» TASK REQUIREMENTS:
Go through the entries below and copy each line that holds the word "agent".

» SOURCE MATERIAL:
════════════════════
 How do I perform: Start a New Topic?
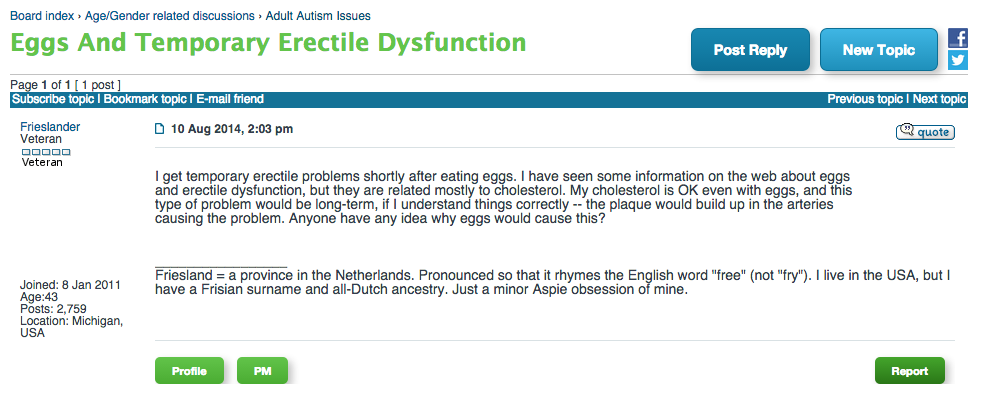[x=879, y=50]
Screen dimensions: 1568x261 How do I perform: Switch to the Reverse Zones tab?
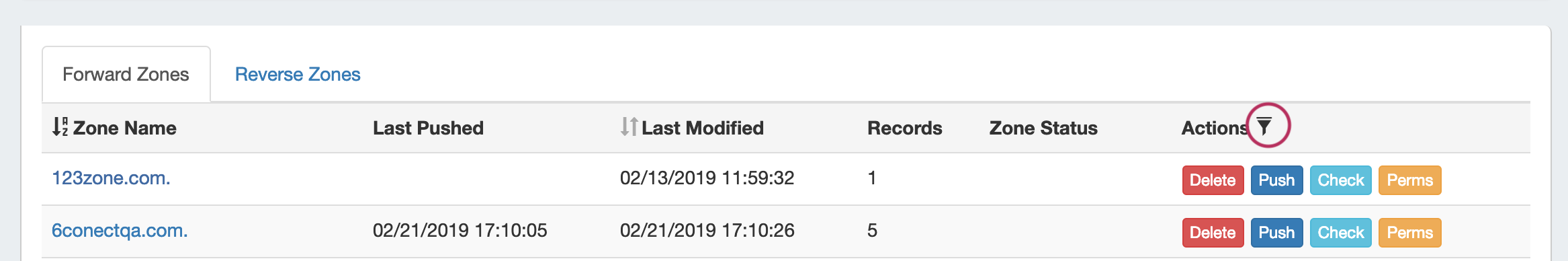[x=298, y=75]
════════════════════
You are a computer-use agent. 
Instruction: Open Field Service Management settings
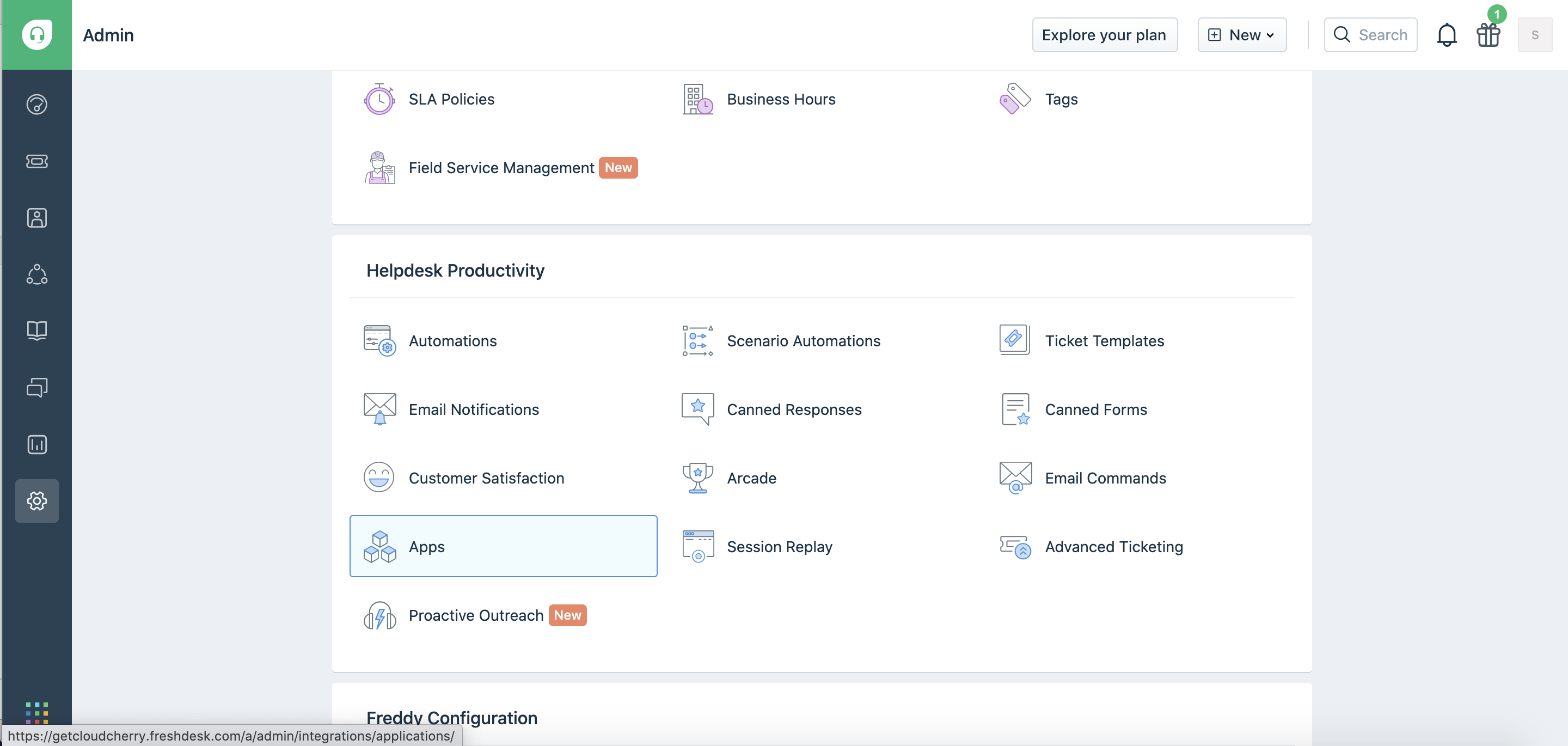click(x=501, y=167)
════════════════════
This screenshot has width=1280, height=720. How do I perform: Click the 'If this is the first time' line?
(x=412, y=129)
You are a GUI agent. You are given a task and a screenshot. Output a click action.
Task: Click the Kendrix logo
════════════════════
» SOLUTION FOR THIS EXERCISE:
You are a computer-use agent. 
You are a GUI agent. You are given a task and a screenshot. Output a click action.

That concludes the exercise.